Thursday, March 25, 2004

*

Its been SO long! i even ferget my own username n password, can u believe that! ahh, my life's been one scary rollercoaster ride, i must say. O levels results, the new working experience, the new friends i made. Its been fun thou, nevertheless. i made it for my O levels. with an r4 of 14 and r5 of 18. Of course im elated, im thankful. but i wouldnt made it without each and everyone of my teachers and my lovely friends who have gone thru those tortureous yet memorable days of our life. we laughed, we cried, we screamed, AHHH those were the days. *sigh* im now ntering a new realm of my life. the next stepping stone for my future. im nervous as hell but im excited! I cant wait reaaly. But now, im still thinking of which course to take up. dip in hospi, dip in biz course [HAHA] and now im currently waiting for my mass comm and my communications n media management results. We'll see how it goes, yeah.

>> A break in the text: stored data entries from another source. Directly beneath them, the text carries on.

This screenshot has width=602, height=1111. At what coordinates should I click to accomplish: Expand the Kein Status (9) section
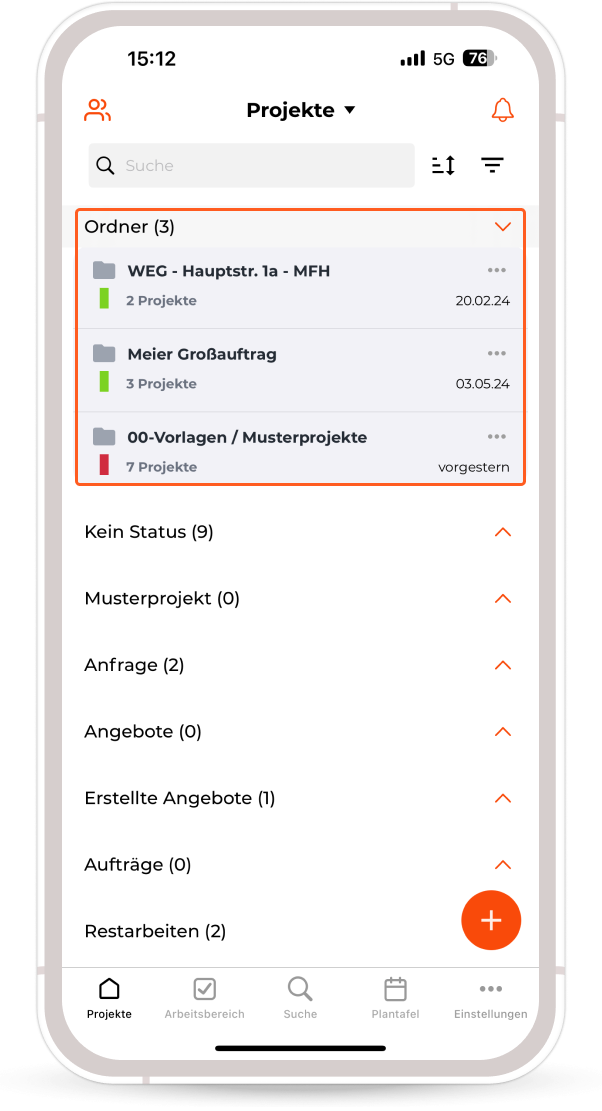pyautogui.click(x=502, y=532)
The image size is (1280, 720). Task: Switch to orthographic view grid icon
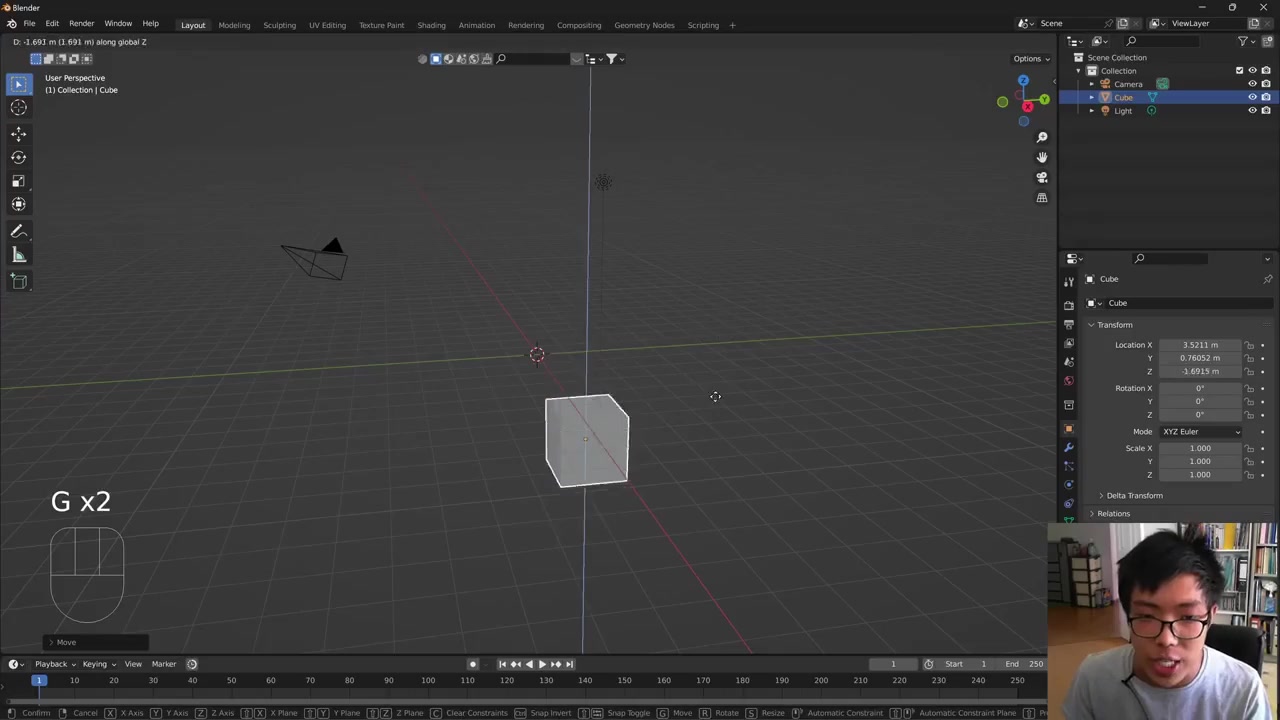point(1041,198)
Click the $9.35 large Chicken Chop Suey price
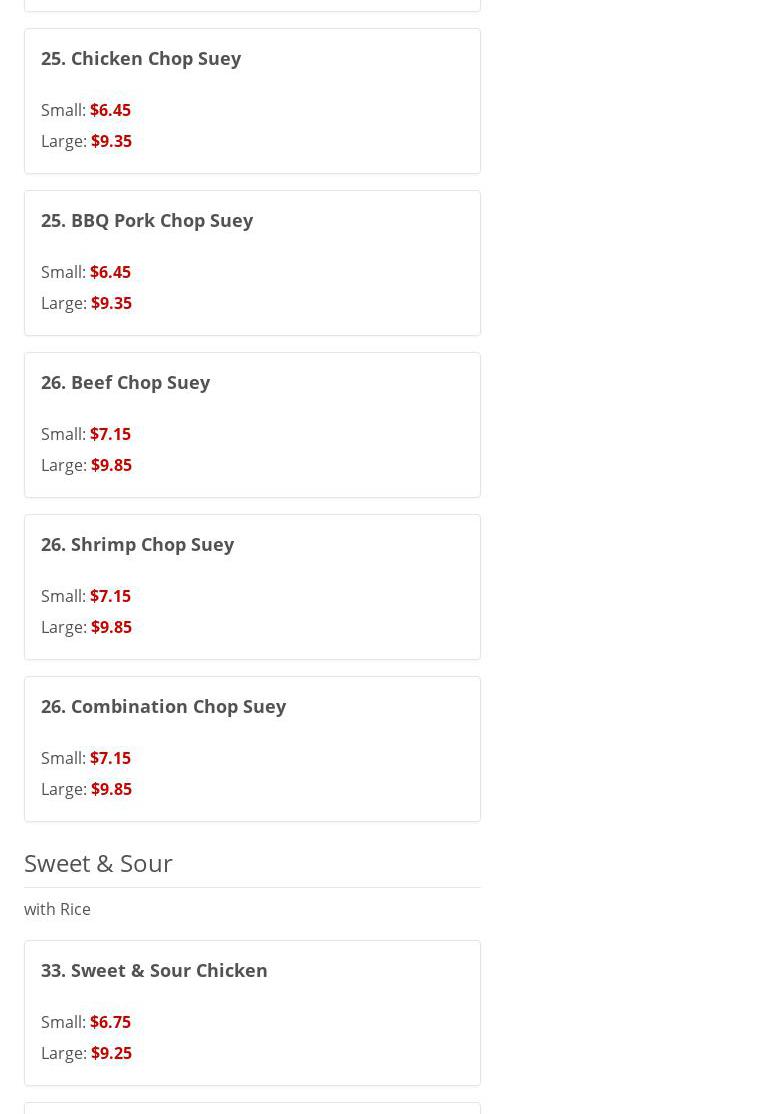This screenshot has height=1114, width=770. coord(111,141)
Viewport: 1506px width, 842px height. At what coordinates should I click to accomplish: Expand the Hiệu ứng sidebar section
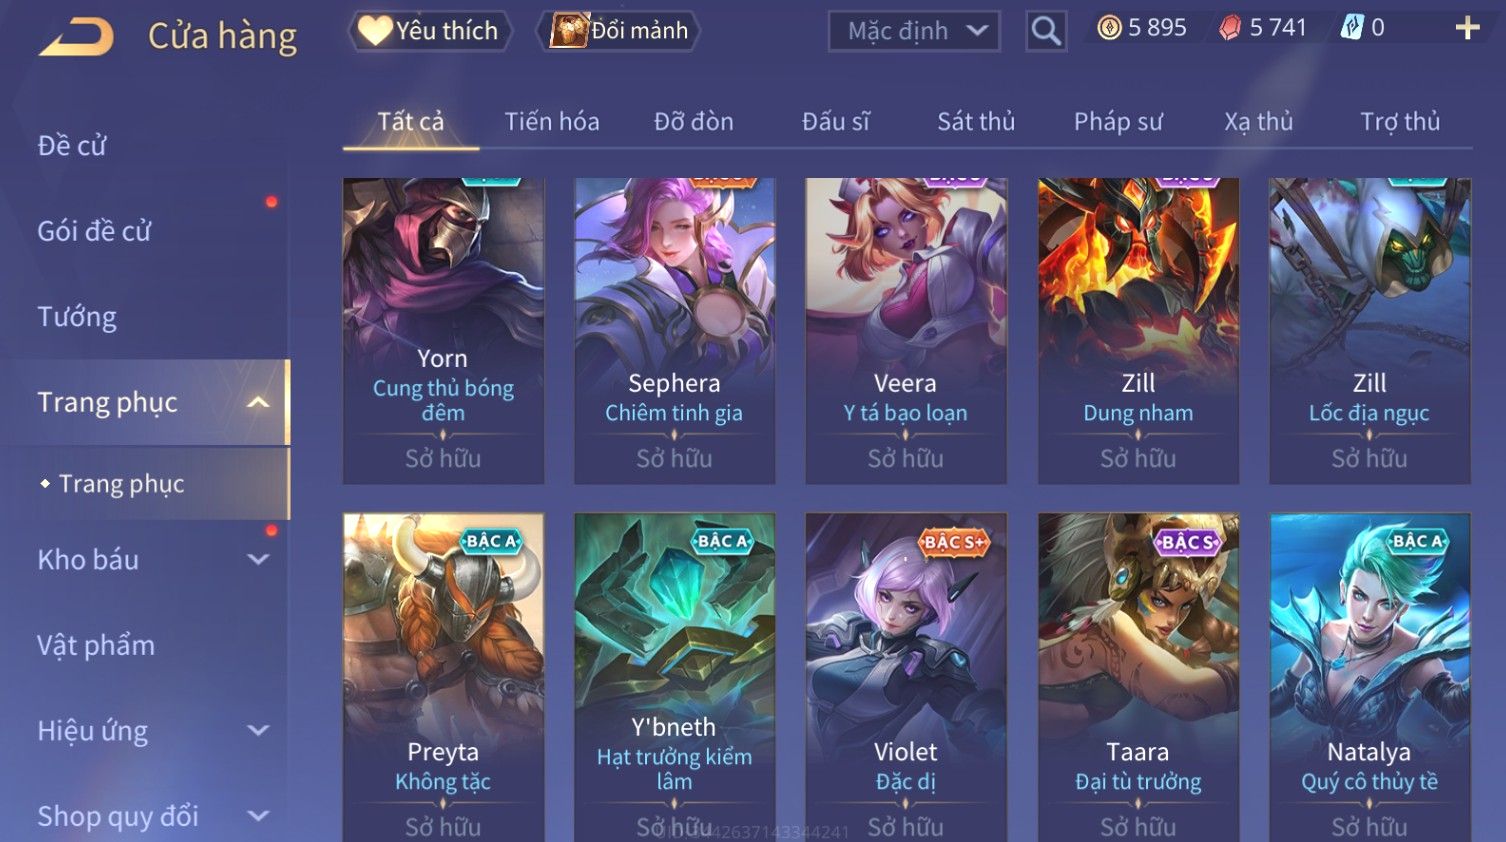(258, 731)
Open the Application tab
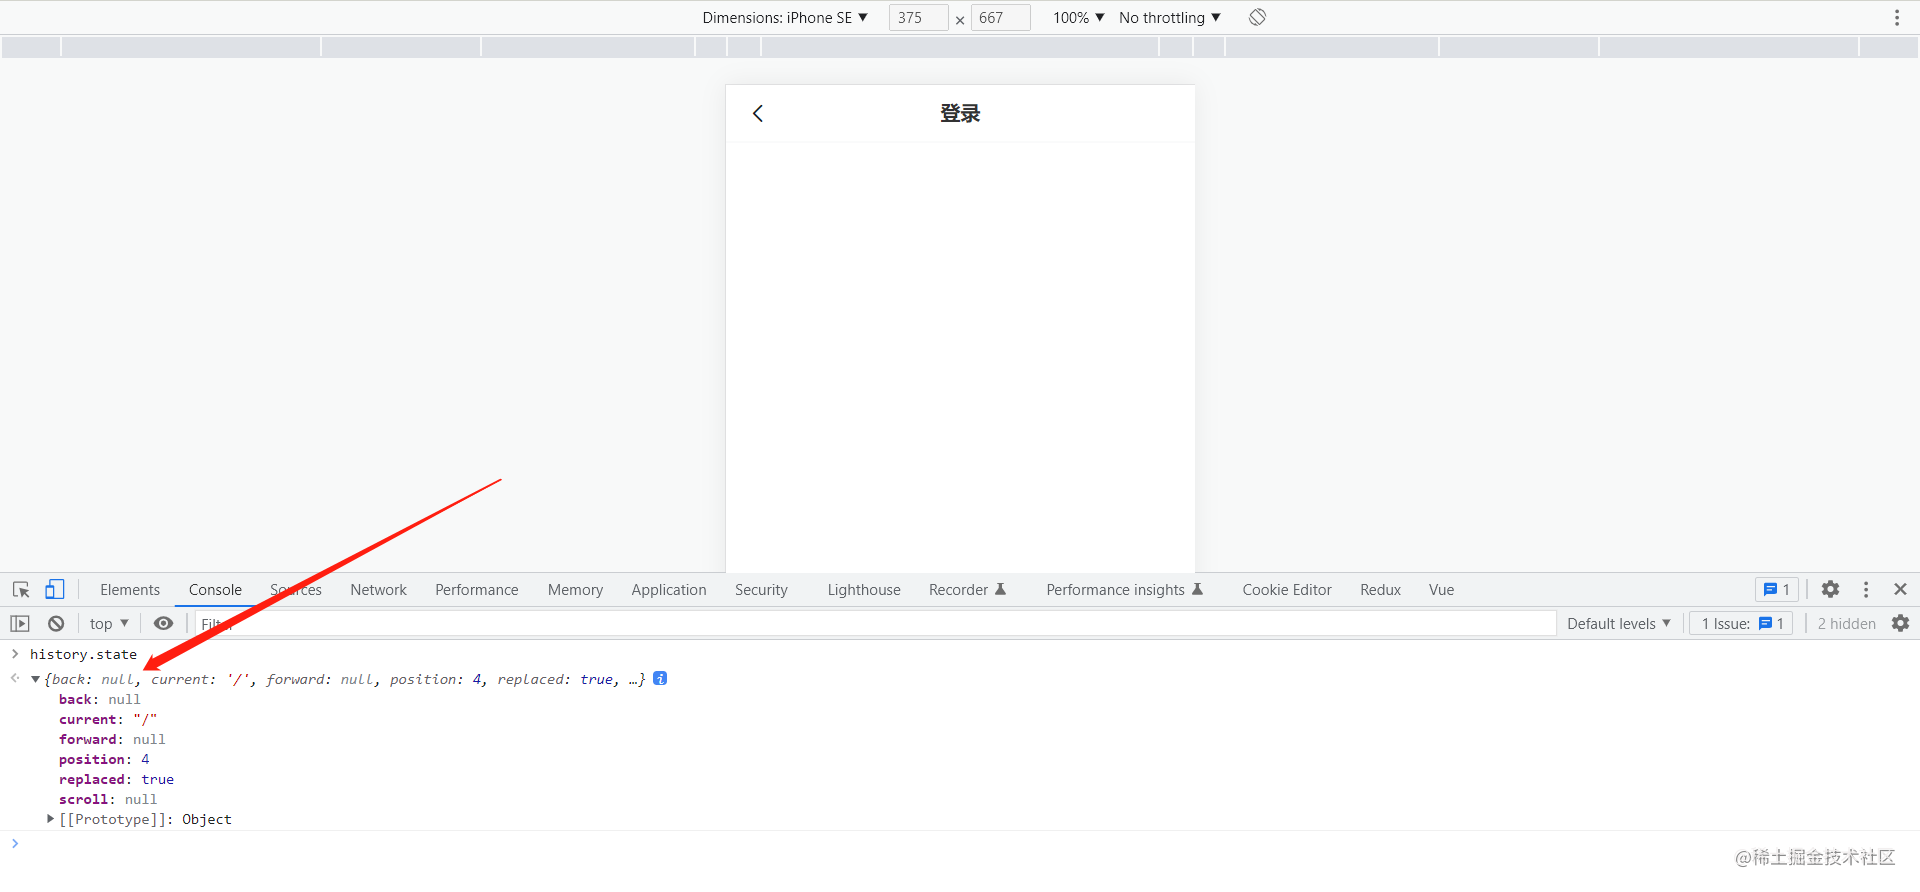1920x892 pixels. 669,590
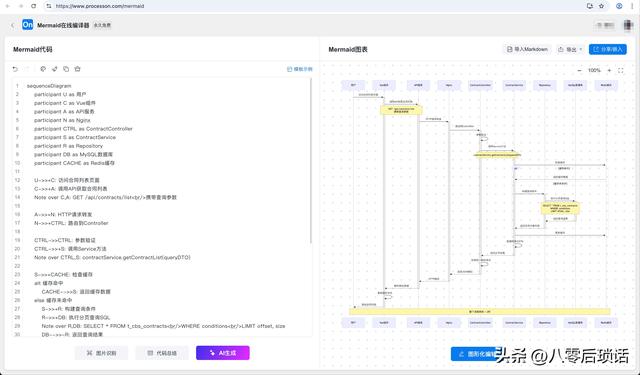Click the 100% zoom level indicator
The width and height of the screenshot is (640, 375).
click(594, 71)
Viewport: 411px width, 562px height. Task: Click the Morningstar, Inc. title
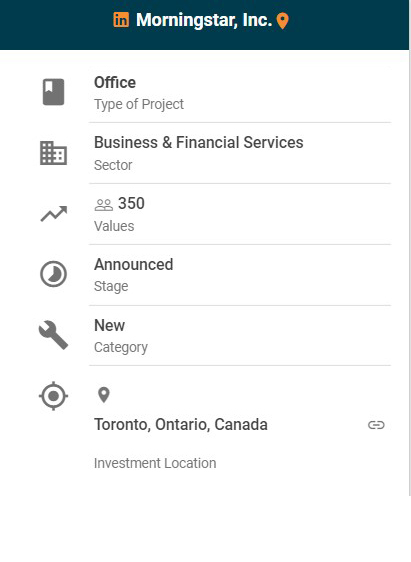coord(204,20)
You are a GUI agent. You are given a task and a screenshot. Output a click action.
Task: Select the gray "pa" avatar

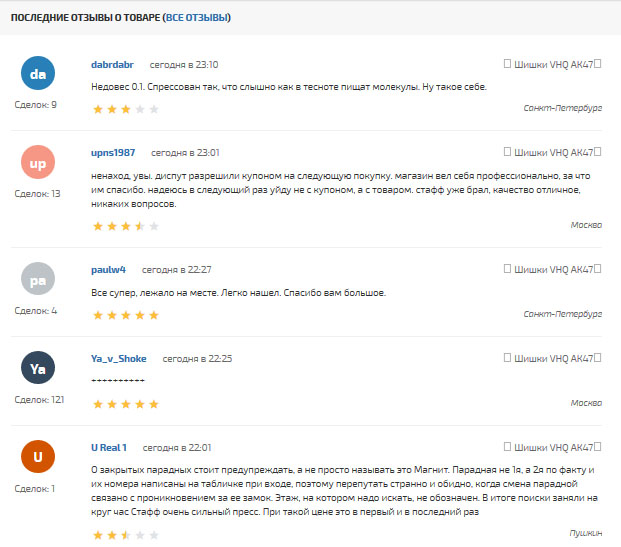(38, 279)
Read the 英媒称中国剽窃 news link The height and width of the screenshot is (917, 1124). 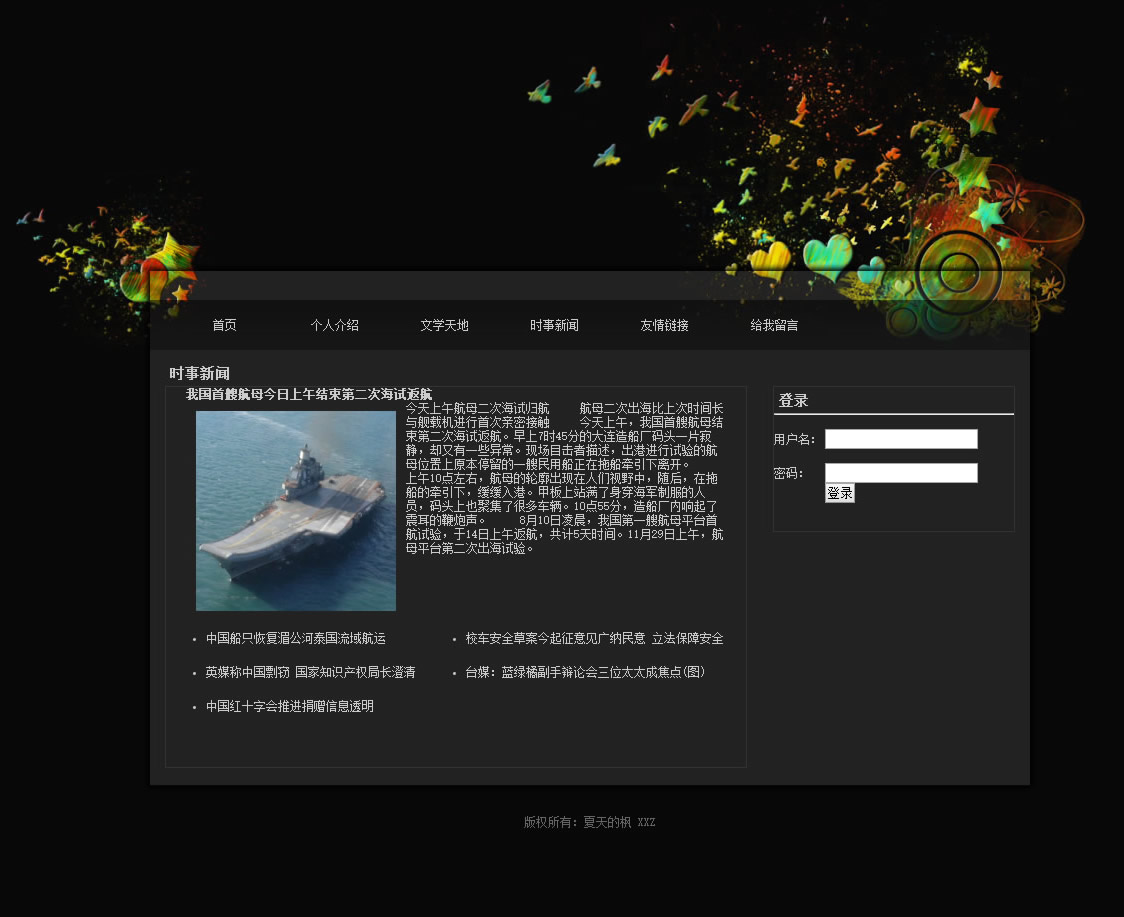point(310,672)
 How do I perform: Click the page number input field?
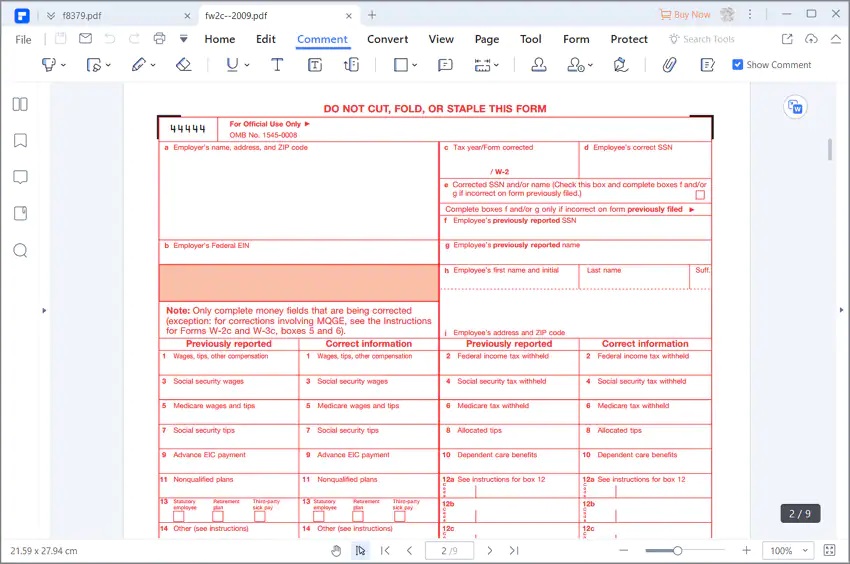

Im gonna miss him. I'll be lying to say that ive moved on and im over and done with him. I really gonna miss him. I lyked him so much. more than ull ever know. for that 5 lovely years of my life. But till now, that idiot still doesnt have a clue. Hints been dropped but still he's no more than just a chat fren. even there, we dont talk that much. HAIZ. Its not easy. He's been my inspiration. The only guy i know who can make my stomach turn in knots and heart beats faster than ever. He's the only person who can make me smile lyke some stupid idiot just becus i caught him staring at me. The little details is what makes me truly happy to have him in my life. He's my blessing in disguise. Ive grown up so much and thats partly thanks to him. You dont know it and perhaps ull never know it. but dude, ull always have that special place in my heart. My first crush. How can i forget that? HELL, no way.